● Data extracts:

● ● ● ●

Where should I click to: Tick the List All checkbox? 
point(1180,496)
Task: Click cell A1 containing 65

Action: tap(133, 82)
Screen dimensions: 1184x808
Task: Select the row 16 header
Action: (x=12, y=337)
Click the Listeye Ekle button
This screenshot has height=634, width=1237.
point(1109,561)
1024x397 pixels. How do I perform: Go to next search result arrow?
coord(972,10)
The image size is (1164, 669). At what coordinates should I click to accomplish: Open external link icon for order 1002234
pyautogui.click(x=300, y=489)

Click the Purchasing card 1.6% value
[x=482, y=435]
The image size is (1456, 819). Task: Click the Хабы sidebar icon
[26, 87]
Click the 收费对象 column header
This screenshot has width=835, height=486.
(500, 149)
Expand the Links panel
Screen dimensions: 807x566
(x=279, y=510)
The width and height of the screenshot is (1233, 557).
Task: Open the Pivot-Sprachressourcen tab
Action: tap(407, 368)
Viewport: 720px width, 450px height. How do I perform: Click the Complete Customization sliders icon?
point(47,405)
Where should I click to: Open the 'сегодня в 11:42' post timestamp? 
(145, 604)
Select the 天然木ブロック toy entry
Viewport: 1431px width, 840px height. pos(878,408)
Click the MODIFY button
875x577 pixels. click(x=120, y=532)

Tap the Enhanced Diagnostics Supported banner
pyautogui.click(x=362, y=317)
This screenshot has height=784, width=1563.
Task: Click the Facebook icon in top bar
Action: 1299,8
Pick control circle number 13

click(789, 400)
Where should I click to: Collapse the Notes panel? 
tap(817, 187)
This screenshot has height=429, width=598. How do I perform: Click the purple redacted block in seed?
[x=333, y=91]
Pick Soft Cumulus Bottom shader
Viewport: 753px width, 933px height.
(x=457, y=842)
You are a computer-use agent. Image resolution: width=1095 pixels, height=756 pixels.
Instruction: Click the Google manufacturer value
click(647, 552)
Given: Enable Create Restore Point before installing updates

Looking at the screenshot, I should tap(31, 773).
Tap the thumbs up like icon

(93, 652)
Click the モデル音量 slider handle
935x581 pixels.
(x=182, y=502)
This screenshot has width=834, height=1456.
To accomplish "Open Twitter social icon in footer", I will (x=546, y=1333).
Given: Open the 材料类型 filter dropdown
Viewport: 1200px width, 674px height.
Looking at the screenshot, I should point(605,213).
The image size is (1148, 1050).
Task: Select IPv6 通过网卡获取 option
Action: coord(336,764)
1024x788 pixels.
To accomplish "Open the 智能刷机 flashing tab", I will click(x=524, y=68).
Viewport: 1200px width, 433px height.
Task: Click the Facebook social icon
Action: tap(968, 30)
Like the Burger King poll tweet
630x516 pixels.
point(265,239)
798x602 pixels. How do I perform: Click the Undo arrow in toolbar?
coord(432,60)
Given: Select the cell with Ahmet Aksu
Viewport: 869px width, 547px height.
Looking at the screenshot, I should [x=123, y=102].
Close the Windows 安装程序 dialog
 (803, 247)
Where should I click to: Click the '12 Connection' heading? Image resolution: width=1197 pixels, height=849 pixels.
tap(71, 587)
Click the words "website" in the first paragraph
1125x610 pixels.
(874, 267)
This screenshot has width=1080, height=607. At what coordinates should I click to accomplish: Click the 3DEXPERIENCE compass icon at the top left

● ● ● ●

● What is needed: In full and exactly, transcribe the material above.

● Problem solution:
Where should I click to: Tick the List All checkbox? 
point(1180,496)
Task: Click cell A1 containing 65

Action: tap(133, 82)
Screen dimensions: 1184x808
Task: Select the row 16 header
Action: (x=12, y=337)
Click the Listeye Ekle button
This screenshot has height=634, width=1237.
point(1109,561)
1024x397 pixels. How do I perform: Go to next search result arrow?
coord(972,10)
The image size is (1164, 669). At what coordinates should I click to accomplish: Open external link icon for order 1002234
pyautogui.click(x=300, y=489)

Click the Purchasing card 1.6% value
[x=482, y=435]
The image size is (1456, 819). Task: Click the Хабы sidebar icon
[26, 87]
Click the 收费对象 column header
This screenshot has width=835, height=486.
(500, 149)
Expand the Links panel
Screen dimensions: 807x566
(x=279, y=510)
The width and height of the screenshot is (1233, 557).
Task: Open the Pivot-Sprachressourcen tab
Action: tap(407, 368)
Viewport: 720px width, 450px height. How do I perform: Click the Complete Customization sliders icon?
point(47,405)
Where should I click to: Open the 'сегодня в 11:42' post timestamp? 
(145, 604)
Select the 天然木ブロック toy entry
Viewport: 1431px width, 840px height. pos(878,408)
Click the MODIFY button
875x577 pixels. click(x=120, y=532)

Tap the Enhanced Diagnostics Supported banner
pyautogui.click(x=362, y=317)
This screenshot has height=784, width=1563.
Task: Click the Facebook icon in top bar
Action: 1299,8
Pick control circle number 13

click(789, 400)
Where should I click to: Collapse the Notes panel? 
tap(817, 187)
This screenshot has height=429, width=598. How do I perform: Click the purple redacted block in seed?
[x=333, y=91]
Pick Soft Cumulus Bottom shader
Viewport: 753px width, 933px height.
(x=457, y=842)
You are a computer-use agent. Image resolution: width=1095 pixels, height=756 pixels.
Instruction: Click the Google manufacturer value
click(647, 552)
Given: Enable Create Restore Point before installing updates

Looking at the screenshot, I should tap(31, 773).
Tap the thumbs up like icon

(93, 652)
Click the モデル音量 slider handle
935x581 pixels.
(x=182, y=502)
This screenshot has width=834, height=1456.
To accomplish "Open Twitter social icon in footer", I will (x=546, y=1333).
Given: Open the 材料类型 filter dropdown
Viewport: 1200px width, 674px height.
Looking at the screenshot, I should point(605,213).
The image size is (1148, 1050).
Task: Select IPv6 通过网卡获取 option
Action: coord(336,764)
1024x788 pixels.
To accomplish "Open the 智能刷机 flashing tab", I will click(x=524, y=68).
Viewport: 1200px width, 433px height.
Task: Click the Facebook social icon
Action: tap(968, 30)
Like the Burger King poll tweet
630x516 pixels.
point(265,239)
798x602 pixels. How do I perform: Click the Undo arrow in toolbar?
coord(432,60)
Given: Select the cell with Ahmet Aksu
Viewport: 869px width, 547px height.
Looking at the screenshot, I should [x=123, y=102].
Close the Windows 安装程序 dialog
 (803, 247)
Where should I click to: Click the '12 Connection' heading? Image resolution: width=1197 pixels, height=849 pixels.
tap(71, 587)
Click the words "website" in the first paragraph
1125x610 pixels.
(874, 267)
This screenshot has width=1080, height=607. At what coordinates should I click to accomplish: Click the 3DEXPERIENCE compass icon at the top left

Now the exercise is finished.